EXERCISE OBJECTIVE — Once the images are set aside, return every entry exactly.

Stored data —
------------------------------------

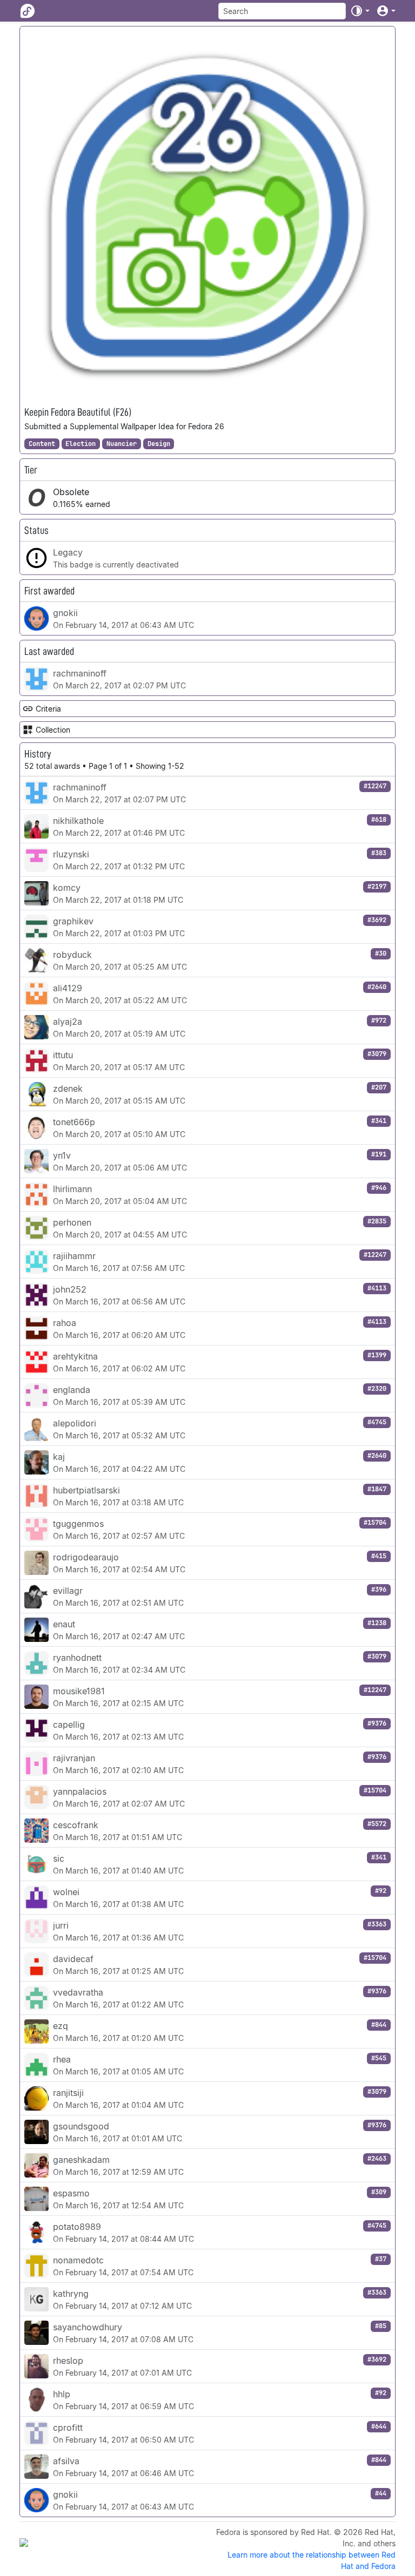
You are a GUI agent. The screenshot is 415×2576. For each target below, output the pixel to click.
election (80, 444)
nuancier (121, 444)
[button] (360, 10)
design (159, 444)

------------------------------------

RESULT FOR THIS TASK —
You are a GUI agent. The screenshot is 415×2576. For each target below, output the pixel to click.
election (80, 444)
nuancier (121, 444)
[button] (360, 10)
design (159, 444)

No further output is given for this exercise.